I may also remember to you whose have worked with EPROMs chips the erasing cycle done via UV-light. In our lab we had a kind of “oven” with a UV-lamp for all the “windowed-chips”. Every cycle was take about 20 mins. and all around the “oven” there was a disgusting smell of ozone (not so healthy). The lamp rays were UV-C (high energy), so highly dangerous for humans. What else?

But it’s been 20 years ago, today it is much more easier (and safer!).

Now we are in the real boom-duino age. I am proud to know that Arduino is an italian idea: as far as my experience, I think that the Arduino board deserves an huge merit to rediscover the pleasure of playing with electronics for hobby or fast-prototyping. The board itself and the quantity of shields around it are a kind of Lego-like game for everyone. However, by the programming view-point, Arduino is nothing new into the MCUs’ world, where the people ever used C/C++ or assembler to solve their problems.

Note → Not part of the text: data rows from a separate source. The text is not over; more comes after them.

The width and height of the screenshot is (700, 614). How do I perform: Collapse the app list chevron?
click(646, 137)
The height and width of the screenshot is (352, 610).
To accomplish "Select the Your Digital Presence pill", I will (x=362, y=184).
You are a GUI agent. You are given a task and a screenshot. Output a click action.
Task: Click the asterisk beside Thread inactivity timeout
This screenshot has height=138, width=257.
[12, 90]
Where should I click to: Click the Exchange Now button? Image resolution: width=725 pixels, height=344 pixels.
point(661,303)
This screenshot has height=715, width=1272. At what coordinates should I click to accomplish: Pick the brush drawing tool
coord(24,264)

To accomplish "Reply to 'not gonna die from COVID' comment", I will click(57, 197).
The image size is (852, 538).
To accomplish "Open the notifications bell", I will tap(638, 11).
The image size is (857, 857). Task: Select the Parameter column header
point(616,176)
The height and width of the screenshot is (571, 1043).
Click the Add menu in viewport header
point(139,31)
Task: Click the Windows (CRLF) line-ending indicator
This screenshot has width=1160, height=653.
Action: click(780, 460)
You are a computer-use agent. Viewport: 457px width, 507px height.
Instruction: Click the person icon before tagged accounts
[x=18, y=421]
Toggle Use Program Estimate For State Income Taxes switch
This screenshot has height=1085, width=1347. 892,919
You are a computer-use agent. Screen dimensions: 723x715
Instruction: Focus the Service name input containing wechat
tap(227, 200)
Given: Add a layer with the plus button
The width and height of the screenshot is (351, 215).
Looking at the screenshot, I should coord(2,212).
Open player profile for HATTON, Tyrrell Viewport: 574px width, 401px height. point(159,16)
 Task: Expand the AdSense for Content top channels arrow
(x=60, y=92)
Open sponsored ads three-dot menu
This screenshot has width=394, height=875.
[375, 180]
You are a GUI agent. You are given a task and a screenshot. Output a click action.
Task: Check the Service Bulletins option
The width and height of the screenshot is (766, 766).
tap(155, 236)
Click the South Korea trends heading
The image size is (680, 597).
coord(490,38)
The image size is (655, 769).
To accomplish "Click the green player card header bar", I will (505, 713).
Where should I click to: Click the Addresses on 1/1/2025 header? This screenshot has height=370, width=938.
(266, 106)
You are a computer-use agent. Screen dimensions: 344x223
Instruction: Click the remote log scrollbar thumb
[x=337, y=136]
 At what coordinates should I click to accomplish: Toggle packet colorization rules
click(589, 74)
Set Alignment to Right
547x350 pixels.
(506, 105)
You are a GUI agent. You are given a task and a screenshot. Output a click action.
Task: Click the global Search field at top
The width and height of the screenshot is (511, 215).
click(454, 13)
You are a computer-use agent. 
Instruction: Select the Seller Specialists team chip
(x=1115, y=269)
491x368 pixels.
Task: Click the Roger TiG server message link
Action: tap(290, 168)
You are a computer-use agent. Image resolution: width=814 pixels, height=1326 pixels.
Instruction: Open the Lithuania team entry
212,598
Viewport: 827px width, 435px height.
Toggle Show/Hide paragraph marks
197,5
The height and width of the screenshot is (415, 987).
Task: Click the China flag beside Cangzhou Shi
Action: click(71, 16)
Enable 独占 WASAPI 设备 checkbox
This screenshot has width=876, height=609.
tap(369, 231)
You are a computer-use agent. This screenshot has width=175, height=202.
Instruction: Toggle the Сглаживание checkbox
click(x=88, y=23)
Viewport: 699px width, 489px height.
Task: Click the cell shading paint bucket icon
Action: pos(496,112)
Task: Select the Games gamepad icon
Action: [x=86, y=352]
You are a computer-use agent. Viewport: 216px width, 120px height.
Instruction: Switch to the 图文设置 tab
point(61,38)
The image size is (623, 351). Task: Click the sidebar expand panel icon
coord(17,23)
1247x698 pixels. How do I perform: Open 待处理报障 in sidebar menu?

SecretLabs made a really good move indeed: the creation of Netduino is an important milestone, because it takes the flexibility of Arduino and adding the power of a managed language like C# into a so small device. That brings abstraction and error-proof programming. Of course, all that comes with a cost: an hardware pretty powerful to make even simple works, huge amount of resources needed and poor performance.

My Netduino Plus workbench on a messy table

Yes: it’s just like going to the mall driving a truck, but it is quite exciting to play with!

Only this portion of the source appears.